Ruler of Kutch from 1819 to 1860

Maharajadhiraj Mirza Maharao Shri Deshalji II Sahib Bahadur (1814–1860; reign: 1819–1860) was the Rao of Cutch belonging to Jadeja dynasty, who ascended the throne of Princely State of Cutch upon deposition of his father Bharmalji II by British. He reigned during his minority, under a Council of Regency, headed by Captain MacMurdo and composed of Jadeja chiefs.

==Reign==
During his reign Kutch suffered a severe earthquake in 1819 followed by severe famine in 1823, 1825 & 1832. Further, Kutch was attacked by marauding band from Sindh. Rao Deshalji and his Dewan Devkaran with their mediocre power and the support of their brethren defeated Kesarkhan and Sher Bulandkhan the Muslim marauding band.

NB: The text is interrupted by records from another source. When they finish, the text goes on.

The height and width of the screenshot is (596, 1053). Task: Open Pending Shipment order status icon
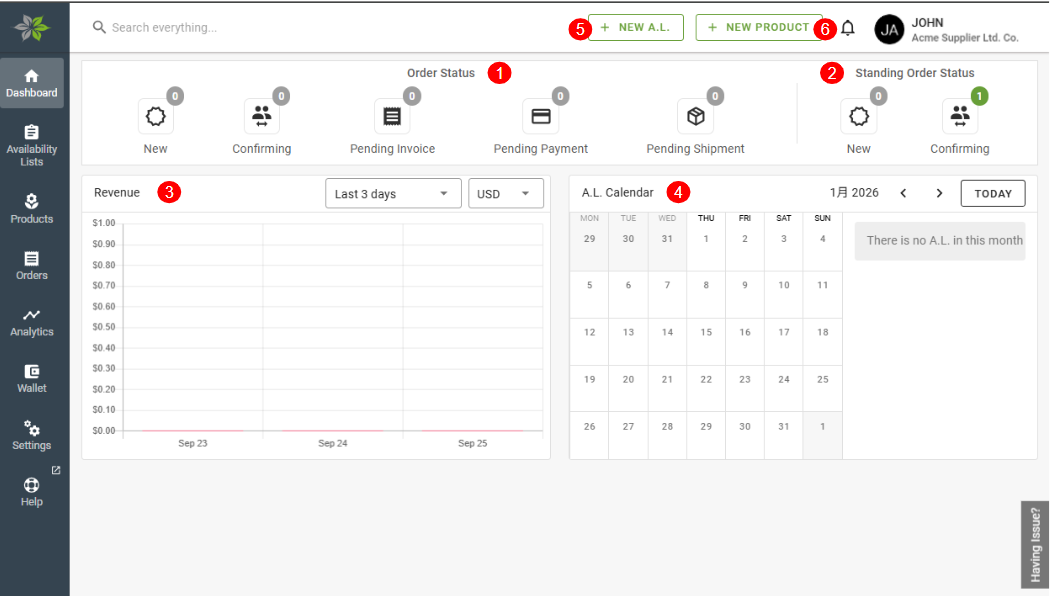tap(695, 117)
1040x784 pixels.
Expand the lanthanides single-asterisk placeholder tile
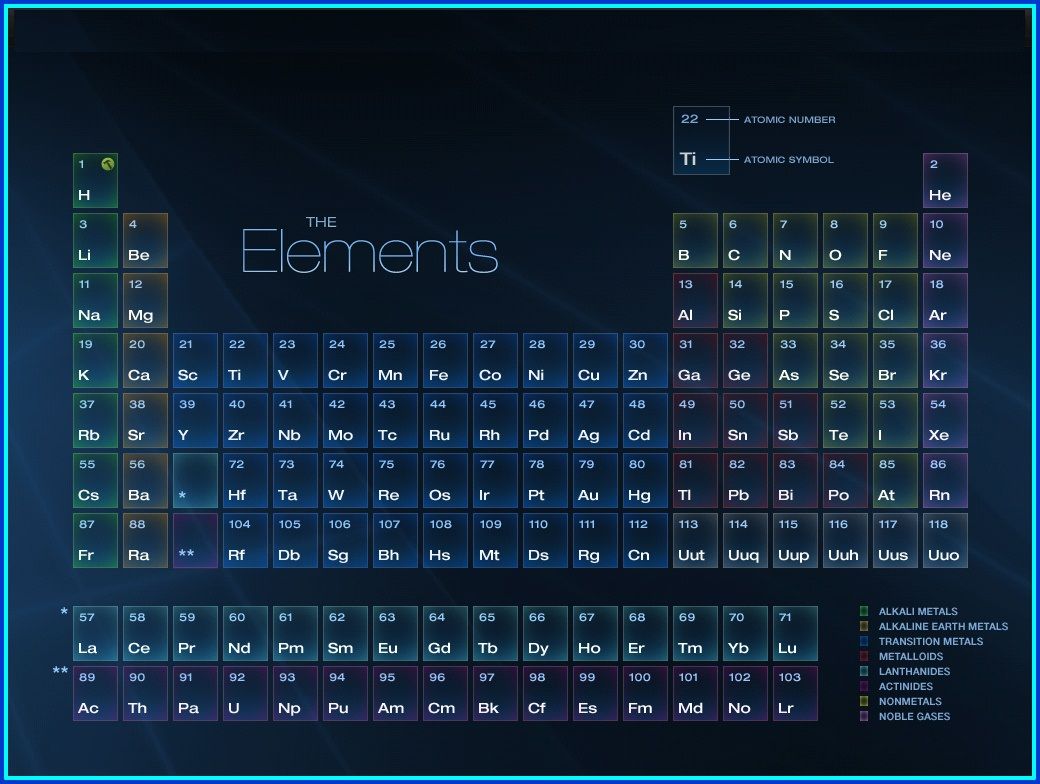[x=194, y=480]
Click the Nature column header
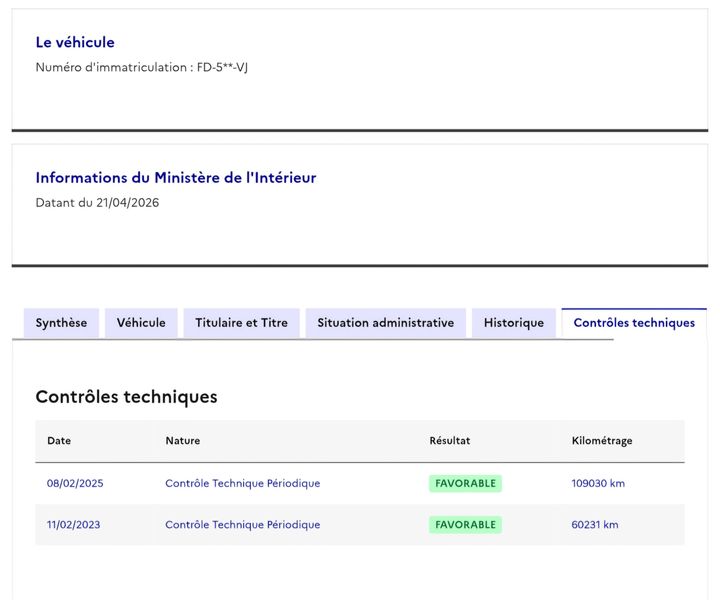The height and width of the screenshot is (600, 720). click(183, 441)
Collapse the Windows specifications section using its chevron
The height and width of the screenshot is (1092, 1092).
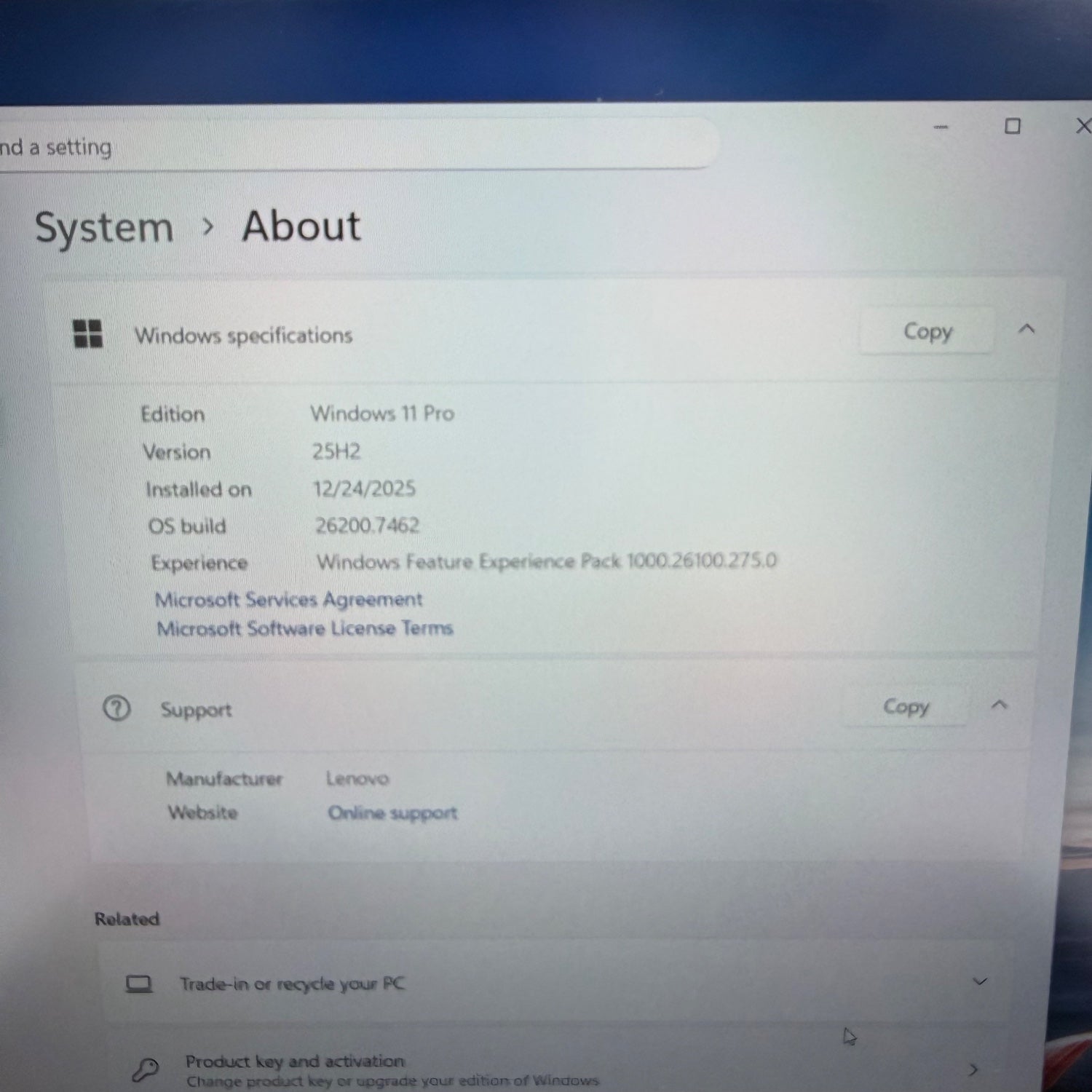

Deshalji although 18 years of age took the management of law in his own hands. The trade with Africa especially Zanzibar improved significantly. Slowly and steadily the industrialization in Kutch got a setback which was started by Lakhpatji and Godji. In the period of Deshalji II steps were taken to suppress infanticide, sati and the slave trade in the State. The educational system was also improved. The Fortification of Anjar which was destroyed by 1819 earthquake was re-done by order of Rao Deshalji in 1826.

==Family and Succession==
He had eight wives and several sons of which Pragmalji II was declared Yuvraj by him, who ascended the throne after his death in 1860. One of his queens is responsible for erection of present-day temples at Narayan Sarovar. Rao Deshalji II came of age in 1834 and was invested with full ruling powers but in later life, due to ill health, he transferred his ruling power to his son & successor Pragmalji II in 1859 one year before his death.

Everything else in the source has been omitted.